CDC25C splicing modulation induced by doxorubicin is associated with DNA‐damage and cell cycle arrest, independently of apoptosis. MCF‐7 cells were treated with 1 μM and 5 μM of doxorubicin for the indicated times. (A) CDC25C variants expression was evaluated by RT‐PCR (top) and immunoblotting (bottom). β‐actin and α‐tubulin were used as internal controls for the RT‐PCR and immoblotting assays, respectively. (B) Immunoblotting of DNA damage response proteins. The fold‐changes of protein levels between treatment and control, measured by densitometry, are shown beneath the blots. Equal loading was confirmed by α‐tubulin immunoblot. (C) Immunofluorescence analysis of nuclear γ‐H2AX foci formation using anti‐γ‐H2AX specific antibody (green, FITC). Images at the bottom correspond to a magnification of the cell pointed by an arrow in the images above. Nuclei were counterstained with DAPI (blue). Scale bars, 10 μm. Graphs on the right represent the count of at least 50 cells that were classified into non‐stained cells (negative), cells with discrete γ‐H2AX foci (discrete foci, at least three foci per cells) and cells with diffuse γ‐H2AX staining (diffuse staining). (D) Cell cycle distribution was monitored by flow cytometry after propidium iodide staining. Shown is the result of a representative FACS experiment and the frequency of cells in G2/M phase. Data are displayed as mean ± S.D. of three independent experiments. * and ** indicate a significant difference between treated and untreated cells with p < 0.05 and p < 0.01, respectively. (E) Analysis of PARP cleavage by immunoblotting.
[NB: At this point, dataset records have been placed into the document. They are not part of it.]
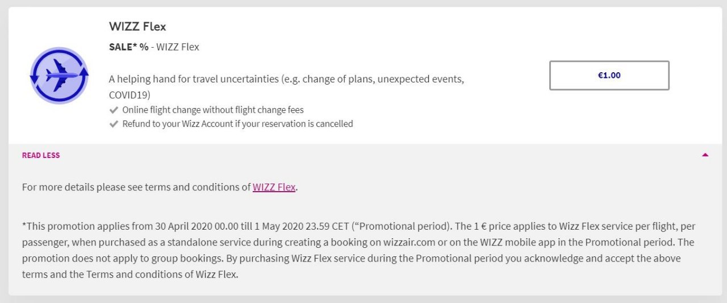This screenshot has height=303, width=727.
Task: Click the "*This promotion applies from 30 April" line
Action: (358, 226)
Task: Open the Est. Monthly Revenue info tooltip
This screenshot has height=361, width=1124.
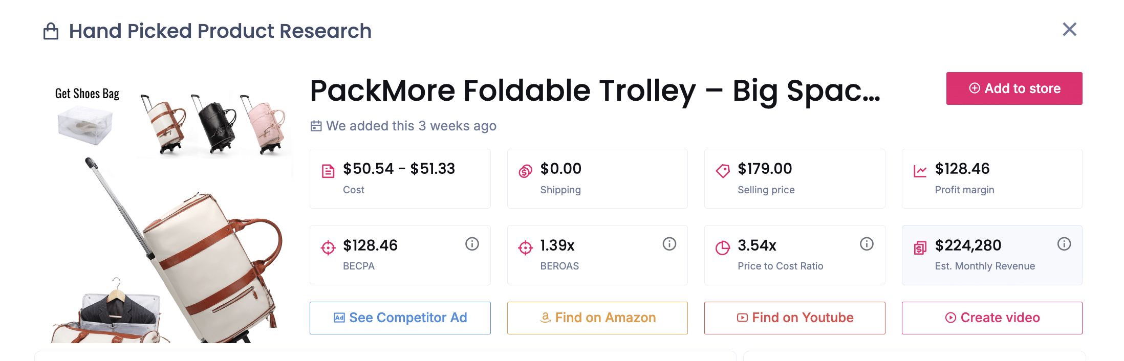Action: click(1064, 244)
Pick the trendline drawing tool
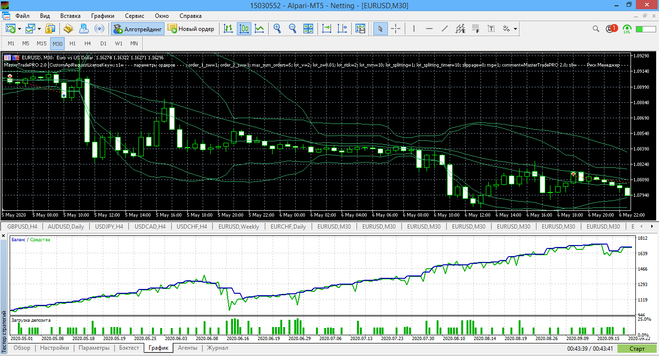 (x=445, y=29)
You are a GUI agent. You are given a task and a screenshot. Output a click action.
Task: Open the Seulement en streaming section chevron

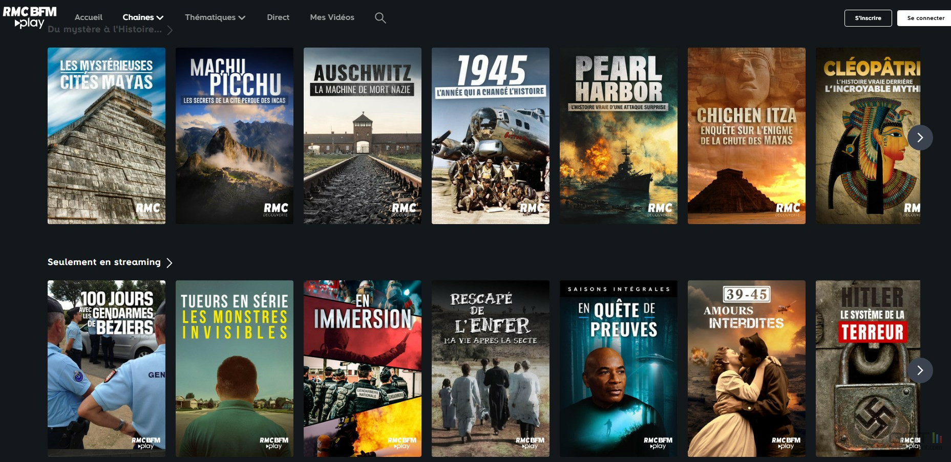point(170,262)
The fold‐changes of protein levels between treatment and control, measured by densitometry, are shown beneath the blots. Equal loading was confirmed by α‐tubulin immunoblot.

Figure 3

Regulation of CDC25C splicing is dependent on ATM/ATR and independent on p53 pathways. MCF‐7 cells (with wild‐type p53) were pre‐treated with 20 μM of the p53 inhibitor pifithrin‐α (PFT‐α) (A) or with 2 mM of the ATM/ATR kinases inhibitor caffeine (B) for 2 h, followed by a co‐incubation with 1 μM of doxorubicin for 24 h, top, RNA was subjected to RT‐PCR to detect CDC25C splice variants. The β‐actin gene was used as an internal control; bottom, Immunoblots were performed to evaluate CDC25C, p53 and p21 proteins expression. The fold‐changes of protein expression between treatment and control, measured by densitometry, are shown beneath the blots. Staining of the blot with α‐tubulin was used as an internal loading control. (C) MDA‐MB‐231 cells (with mutated‐p53) were treated with 2 μM of doxorubicin for 24 h and CDC25C splice variants expression was assessed by RT‐PCR. The β‐actin gene was used as an internal control.

Figure 4

Modulation of CDC25C alternative splicing in response to other DNA‐damaging agents in MCF‐7 cells. Cells were treated with the topoisomerase I inhibitor camptothecin (CPT, 0.5 μM) (A) and the topoisomerase II inhibitor etoposide (Eto, 250 μM) (B) for the indicated times. Cells were also treated with the chemotherapeutic agents cisplatin (50 μM) and vinblastin (1 μM) for 12 h (C). Top, RNA was subjected to semi‐quantitative RT‐PCR to detect CDC25C splice variants. The β‐actin gene was used as a standardizing control; middle, Cell lysates were subjected to immunoblotting. Equal protein loading was confirmed by α‐tubulin immunoblot; bottom, cells were treated with the different compounds for 24 h and immunostained with anti‐γ‐H2AX specific antibodies (red, AlexaFluor 594). Nuclei were counterstained with DAPI (blue). Scale bars, 50 μm.